> **Фрагмент текста**
Впервые он описал свою мечту о «товарищеском обмене кровью» сразу после первой русской революции в фантастическом романе «Красная звезда». Землянин влюбляется в марсианку и попадает на её далекую планету. Основной закон на коммунистическом Марсе таков – давать другим больше, чем берешь у них. Тех, кто дает меньше, чем берёт, называют «вампирами» и «живыми трупами».

Одним из источников вдохновения Богданова была розенкрейцеровская утопия Джакомо Казановы («Икозамерон») о «мегамикрах» – недоступных нам, простым смертным, жителях полой земли, которые летают внутри планеты на своих крылатых лодках. Все жители полой земли – андрогины, они двуполы и никогда не испытывают голода потому, что у каждого из них есть женская грудь и они всегда готовы накормить друг друга молоком. Их двуполость обеспечивает им единство, они все – не просто «большая семья», но почти что один организм, хоть и условно разделенный. Среди марсиан Богданова так же царит бисексуальная стертость полов и коммунистическая полигамия. В их языке вообще нет мужского и женского родов. Марсиане, чтобы омолаживать и оздоравливать друг друга, постоянно меняются кровью, переливая её. Сознание утописта нащупывает что-то, что разобщает людей на более глубоком уровне, нежели частная собственность. Частная собственность оказывается следствием разделения на мужское и женское, которое должно быть снято в утопии, и вообще неравенство и конкуренция коренятся в разделении людей на отдельные тела. Молоко Казановы это всё же коммунизм общего удовольствия, но Богданову нужен коммунизм общей физиологии, общего тела, неделимой энергии в общей венозной системе бесклассового народа «сочеловеков».

Богданов – один из первых идеологов искусственного интеллекта. У марсиан есть мыслящие машины. Они непрерывно обрабатывают данные и фактически заменяют марсианам правительство, составляя общий план их жизни. Этот рукотворный разум, выполняя роль пастыря в Небесном Иерусалиме, производит для марсиан и новые термины, понятия, слова. У Казановы всё было проще – язык «мегамикров» волшебный, потому что это язык Адама до грехопадения и кто знает его, тот способен магически управлять всеми вещами.

Загруженный в машину марсианский интеллект есть всеобщий и чистый Разум, отдельный от коллективного тела. В «Матрице» и «Терминаторе» похожая ситуация превращается в военный конфликт между автономным духом машин и общим телом человечества. Коммунизм машин начинает революционную войну против старого мира людей. Разумный инструмент восстает против глупого создателя. Но в утопии Богданова нет такого противоречия. Править и служить – одно и тоже в новом бесклассовом обществе, мозг которого автономен и не принадлежит никому. К тому же, восстание машин исключено по той причине, что они не имеют врожденного инстинкта жизни и им всё равно, существуют они или нет.

На бесклассовом Марсе есть телевидение, космические корабли на ядерных реакторах и «объемное кино». Пессимистичным ответом на «Красную звезду» станет «Аэлита» Толстого, где сходные по техническому развитию марсиане, запутавшись в войне цивилизаций, угасают в наркотическом дыму и никакая революция уже не возможна.

У богдановских марсиан огромные глаза и треугольные головы. Но чтобы не выделяться среди людей, на земле они носят маски с местными лицами, решая между собой, есть ли у нас шанс развития или мы – тупиковая ветвь, которую нужно безболезненно отсечь и забрать себе эту планету со всеми её ресурсами? Этот вопрос явно отсылает нас к Уэллсу, «марсиане» которого в «Войне миров» были простой иллюстрацией британского империализма, обращенного против самих британцев т.е. вывернутого наизнанку. Вернувшись с Марса, герой «Красной звезды» чувствует невыносимую космическую ностальгию. В 1920 году Богданов пишет поэму «Марсианин, заброшенный на землю». Одним из первых он воплотил в своей фантастике эту новую форму интеллигентского нарциссизма: я заброшен сюда с другой планеты и мучаюсь среди вас воспоминаниями о лучшем мире, меня пославшем. Потом в литературе это будет повторяться десятки раз: «Пхенц» Синявского, «Трудно быть богом» Стругацких и вплоть до песни «Бухгалтер Иванов» группы «Бахыт Компот».

> **Задания к упражнению**
(A) Ответьте на вопросы по тексту о «Красной звезде» Богданова и пометьте ответы так же.
(i) Как на коммунистическом Марсе называют тех, кто дает меньше, чем берёт?
(ii) Почему в утопии Богданова исключено восстание машин?
(iii) Какую поэму Богданов пишет в 1920 году?
(B) Дословно перепишите из текста о «Красной звезде» Богданова фрагмент, который начинается со слов, содержащих «Богданов – один», и заканчивается словами «управлять всеми вещами.».
Отвечайте, опираясь только на этот текст.

> **Фрагменты записей**
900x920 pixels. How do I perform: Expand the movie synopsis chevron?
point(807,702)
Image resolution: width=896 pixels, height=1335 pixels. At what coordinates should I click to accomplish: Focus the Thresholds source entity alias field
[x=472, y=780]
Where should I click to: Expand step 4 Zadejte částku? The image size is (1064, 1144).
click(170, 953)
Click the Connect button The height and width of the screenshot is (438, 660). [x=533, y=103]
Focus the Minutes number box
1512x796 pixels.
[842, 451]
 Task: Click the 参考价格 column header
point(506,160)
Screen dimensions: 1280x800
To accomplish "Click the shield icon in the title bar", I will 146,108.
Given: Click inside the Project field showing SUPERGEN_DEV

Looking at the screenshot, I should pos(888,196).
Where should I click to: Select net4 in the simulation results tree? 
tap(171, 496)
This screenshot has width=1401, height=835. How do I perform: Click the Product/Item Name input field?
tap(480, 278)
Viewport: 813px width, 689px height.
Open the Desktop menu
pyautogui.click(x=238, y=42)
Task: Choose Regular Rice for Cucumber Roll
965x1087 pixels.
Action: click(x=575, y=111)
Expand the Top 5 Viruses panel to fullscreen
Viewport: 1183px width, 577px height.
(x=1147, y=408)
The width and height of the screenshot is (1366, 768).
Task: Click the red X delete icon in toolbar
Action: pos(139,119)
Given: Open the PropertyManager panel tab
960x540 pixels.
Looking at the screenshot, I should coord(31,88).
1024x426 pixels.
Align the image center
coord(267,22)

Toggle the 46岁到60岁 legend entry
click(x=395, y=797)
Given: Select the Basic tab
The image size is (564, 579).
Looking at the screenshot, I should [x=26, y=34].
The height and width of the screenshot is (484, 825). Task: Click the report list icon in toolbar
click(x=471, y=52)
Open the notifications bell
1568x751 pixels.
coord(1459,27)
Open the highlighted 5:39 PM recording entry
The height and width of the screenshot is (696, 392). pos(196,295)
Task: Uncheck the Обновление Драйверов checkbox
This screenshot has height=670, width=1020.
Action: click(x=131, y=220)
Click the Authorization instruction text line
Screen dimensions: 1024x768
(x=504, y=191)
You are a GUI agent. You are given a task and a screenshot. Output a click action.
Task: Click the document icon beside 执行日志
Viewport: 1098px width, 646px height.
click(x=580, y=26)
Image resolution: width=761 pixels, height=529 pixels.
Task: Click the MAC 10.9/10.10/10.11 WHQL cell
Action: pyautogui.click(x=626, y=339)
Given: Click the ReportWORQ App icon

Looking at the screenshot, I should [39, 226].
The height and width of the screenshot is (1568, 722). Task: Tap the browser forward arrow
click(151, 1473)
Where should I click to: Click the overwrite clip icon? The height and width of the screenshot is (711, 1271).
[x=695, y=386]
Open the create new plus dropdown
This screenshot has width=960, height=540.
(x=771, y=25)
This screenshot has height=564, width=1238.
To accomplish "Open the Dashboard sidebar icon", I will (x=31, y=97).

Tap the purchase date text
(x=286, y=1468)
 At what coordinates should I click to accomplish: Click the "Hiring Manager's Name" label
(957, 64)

> **Ответы по номерам**
(A)
(i) Их называют «вампирами» и «живыми трупами».
(ii) Машины не имеют врожденного инстинкта жизни, и им всё равно, существуют они или нет.
(iii) Поэму «Марсианин, заброшенный на землю».

(B)
Богданов – один из первых идеологов искусственного интеллекта. У марсиан есть мыслящие машины. Они непрерывно обрабатывают данные и фактически заменяют марсианам правительство, составляя общий план их жизни. Этот рукотворный разум, выполняя роль пастыря в Небесном Иерусалиме, производит для марсиан и новые термины, понятия, слова. У Казановы всё было проще – язык «мегамикров» волшебный, потому что это язык Адама до грехопадения и кто знает его, тот способен магически управлять всеми вещами.